◆ Task goal: Copy out each line below in which the string "entry" appears.

◆ Available data:
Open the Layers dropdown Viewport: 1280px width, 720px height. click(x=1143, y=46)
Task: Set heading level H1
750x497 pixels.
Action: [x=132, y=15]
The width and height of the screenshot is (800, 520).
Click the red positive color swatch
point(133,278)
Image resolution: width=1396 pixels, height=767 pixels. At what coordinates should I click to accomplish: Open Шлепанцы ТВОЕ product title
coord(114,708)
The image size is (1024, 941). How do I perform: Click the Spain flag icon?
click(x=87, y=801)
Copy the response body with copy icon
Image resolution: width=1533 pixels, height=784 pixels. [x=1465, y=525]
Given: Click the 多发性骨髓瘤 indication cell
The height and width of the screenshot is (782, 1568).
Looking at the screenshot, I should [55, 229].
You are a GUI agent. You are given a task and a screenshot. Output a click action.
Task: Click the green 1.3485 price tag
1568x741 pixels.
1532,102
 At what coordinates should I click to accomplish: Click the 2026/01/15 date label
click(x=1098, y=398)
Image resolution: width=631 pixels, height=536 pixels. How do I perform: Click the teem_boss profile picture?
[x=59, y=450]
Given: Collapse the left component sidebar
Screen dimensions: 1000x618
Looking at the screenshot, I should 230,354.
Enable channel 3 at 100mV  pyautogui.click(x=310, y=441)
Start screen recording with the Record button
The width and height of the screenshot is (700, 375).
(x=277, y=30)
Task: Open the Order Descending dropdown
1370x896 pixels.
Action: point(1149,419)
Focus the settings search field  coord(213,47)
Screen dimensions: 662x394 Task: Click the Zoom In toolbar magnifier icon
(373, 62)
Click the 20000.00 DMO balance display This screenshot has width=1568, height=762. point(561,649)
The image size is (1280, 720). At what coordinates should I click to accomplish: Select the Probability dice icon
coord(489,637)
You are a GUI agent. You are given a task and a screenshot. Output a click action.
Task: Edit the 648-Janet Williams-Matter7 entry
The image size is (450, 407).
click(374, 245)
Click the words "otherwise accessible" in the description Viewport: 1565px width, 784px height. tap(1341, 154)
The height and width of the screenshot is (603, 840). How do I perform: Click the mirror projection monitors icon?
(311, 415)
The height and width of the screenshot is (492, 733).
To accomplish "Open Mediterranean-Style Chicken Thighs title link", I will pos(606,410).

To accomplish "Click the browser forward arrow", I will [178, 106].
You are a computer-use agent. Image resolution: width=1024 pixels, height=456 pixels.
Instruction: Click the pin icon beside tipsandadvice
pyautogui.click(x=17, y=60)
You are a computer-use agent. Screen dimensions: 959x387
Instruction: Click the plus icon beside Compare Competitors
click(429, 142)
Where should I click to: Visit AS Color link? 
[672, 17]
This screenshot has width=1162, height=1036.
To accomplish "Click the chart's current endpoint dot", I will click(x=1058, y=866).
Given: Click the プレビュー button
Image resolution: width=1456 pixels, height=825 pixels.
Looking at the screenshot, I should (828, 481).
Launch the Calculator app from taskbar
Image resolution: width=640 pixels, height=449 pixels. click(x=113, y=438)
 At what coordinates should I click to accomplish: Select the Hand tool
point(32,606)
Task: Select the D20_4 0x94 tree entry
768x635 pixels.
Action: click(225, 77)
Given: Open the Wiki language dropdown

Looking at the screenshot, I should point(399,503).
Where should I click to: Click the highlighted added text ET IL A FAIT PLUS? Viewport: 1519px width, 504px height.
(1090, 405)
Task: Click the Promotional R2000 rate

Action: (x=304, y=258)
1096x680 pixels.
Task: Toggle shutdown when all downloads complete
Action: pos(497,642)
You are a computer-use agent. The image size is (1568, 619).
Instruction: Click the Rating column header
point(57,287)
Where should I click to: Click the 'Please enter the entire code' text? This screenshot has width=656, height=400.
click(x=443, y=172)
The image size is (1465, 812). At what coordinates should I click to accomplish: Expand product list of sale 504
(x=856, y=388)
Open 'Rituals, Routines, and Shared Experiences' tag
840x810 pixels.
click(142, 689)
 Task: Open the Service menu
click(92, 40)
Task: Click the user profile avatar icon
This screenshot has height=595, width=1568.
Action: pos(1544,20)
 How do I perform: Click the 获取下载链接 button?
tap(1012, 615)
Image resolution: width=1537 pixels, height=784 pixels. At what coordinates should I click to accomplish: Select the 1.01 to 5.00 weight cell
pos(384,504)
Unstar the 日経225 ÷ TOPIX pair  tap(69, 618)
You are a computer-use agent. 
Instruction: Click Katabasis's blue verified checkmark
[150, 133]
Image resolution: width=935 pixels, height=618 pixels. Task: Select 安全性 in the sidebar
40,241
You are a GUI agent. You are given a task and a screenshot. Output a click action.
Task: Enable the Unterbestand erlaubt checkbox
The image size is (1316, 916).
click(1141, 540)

◆ Answer space:
Task: Edit the 648-Janet Williams-Matter7 entry
Task: Select the D20_4 0x94 tree entry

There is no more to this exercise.